In a new study including Yale Cancer Center and Smilow Cancer Hospital researchers, the cancer immunotherapy drug pembrolizumab (Keytruda), increased survival for patients with advanced non-small cell lung cancer (NSCLC), a disease once considered an aggressive, and uniformly fatal cancer. The findings were presented at the American Society of Clinical Oncology (ASCO) annual meeting in Chicago.
“This represents a tectonic shift in the treatment of lung cancer,” said study co-author Joseph Paul Eder, MD, professor of medicine (medical oncology) in the Phase I Clinical Trials Program at YCC. “Five years ago, no one with this advanced cancer would have survived. Now that we have patients with progression free survival for at least five years, we can consider them cured.”
The new results show that five years after treatment, 18% of 550 patients treated had survived and the survival rate was highest (23.2%) in treatment “naïve” patients compared with 15.5% in patients who had received cancer treatments
While this study evaluated pembrolizumab as stand-alone therapy, other KEYNOTE studies have shown that combining the drug with chemotherapy or other treatments increases survival even more, based on early results, Eder said. This study is the first trial to evaluate pembrolizumab in advanced lung cancer, and they provide the longest efficacy/safety follow-up for NSCLC patients treated with the drug.
There are many different KEYNOTE trials underway that treat a variety of cancers. And in 2017, the FDA approved use of pembrolizumab in any tumor with a specific genetic change regardless of the cancer’s location — the first cancer drug to be approved based on a genetic change alone. The drug had already been approved for lung, head and neck, bladder, skin cancers and Hodgkin lymphoma.
The drug works by allowing the immune system’s killer T cells to target cancer. It does this by overcoming a natural “checkpoint” that normal cells place on T cells, so that the immune system will not attack these healthy cells.

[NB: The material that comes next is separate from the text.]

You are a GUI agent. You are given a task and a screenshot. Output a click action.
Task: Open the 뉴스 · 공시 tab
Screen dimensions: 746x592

The FDA first approved pembrolizumab in 2015 for the treatment of patients with advanced non-small cell lung cancer (NSCLC) with high PD-L1 expression who had failed other therapies. Then, in 2016, the FDA expanded its approval to allow the drug to be used as first-line therapy in patients with high PD-L1 expression. In 2017, pembrolizumab was granted accelerated approval by the FDA as a first-line combination therapy for metastatic non-squamous NSCLC regardless of PD-L1 status.
“Checkpoint inhibition is a game changer — the start of a revolution in agents that targets cancer based on characterizes that are common across cancer types, not on where they developed,” said Eder.
The study’s lead author is Edward B. Garon, M.D., and senior author is Rina Hui, both from the David Geffen School of Medicine at the University of California. Hui is currently at Westmead Hospital and the University of Sydney, Australia., Fourteen other researchers from 12 institutions also participated in the study.
Funding for this research was provided by Merck Sharp & Dohme Corp., a subsidiary of Merck & Co., Inc., Kenilworth, NJ, US.